• _Ejercicio escrito 1_
Responde según el hilo del foro sobre la alarma vibrante:
(a) ¿Qué usuario abrió el hilo y en qué fecha?
(b) ¿Qué debe hacer el sensor cuando suene la sirena de aviso?
(c) ¿Qué confusión se busca evitar con ese sensor?
• _Ejercicio escrito 2_
Escribe lo que sigue en el hilo del foro sobre la alarma vibrante, a partir del último encabezado.

• _Texto seleccionado_
════════

# Alarma Vibrante



## JRONDON (Dic 14, 2006)

Buen dia 

Soy nuevo en este foro y no se si ya alguien realizo este circuito pero igual solicito ayuda de los multiples usuarios los cuales veo tienen muccho conociemiento en electronica, estoy interesado en realizar un sensor vibrante para el control de las alarmas de automóvil, es 
decir que cuando suene la sirena de aviso también vibre el sensor en el 
control que lleva consigo el dueño de esta manera evitar la confusión por no identificar bien el sonido de alarma de cada automóvil, para lo cual necesito si alguien conoce el circuito de un sistema vibrador para adaptarselo a la alarma.

Gracias por su ayuda


----------



## thors (Dic 14, 2006)

════════

• _Datos del conjunto_

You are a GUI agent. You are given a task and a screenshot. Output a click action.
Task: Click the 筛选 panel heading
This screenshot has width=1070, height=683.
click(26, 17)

════════

• _Respuesta escrita 1_
(a) JRONDON, el 14 de diciembre de 2006.
(b) Debe vibrar en el control que lleva consigo el dueño.
(c) La de no identificar bien el sonido de alarma de cada automóvil.

• _Respuesta escrita 2_
en el mercado de seguridad para automoviles hay implementado en conjuto con la alarma de tu auto un telefono celular que te podria llamar y dar el aviso no importando la distancia que seria el inconveniente con un sistema por Radio frecuencia 

tu lo podrias desarrollarlo.. basta con tener un celular habilitado y programar el celu con discado rapido con una tecla y esa tecla la accionas con un rele activado por la alarma

chauuu


----------



## JRONDON (Dic 14, 2006)

Gracias Thor por la respuesta, pero estoy buscando el circuito en si para armarlo esto para un proyecto de una amiga en la universidad, tal vez si saben donde lo puedo encontrar le agradeceria


----------



## thors (Dic 15, 2006)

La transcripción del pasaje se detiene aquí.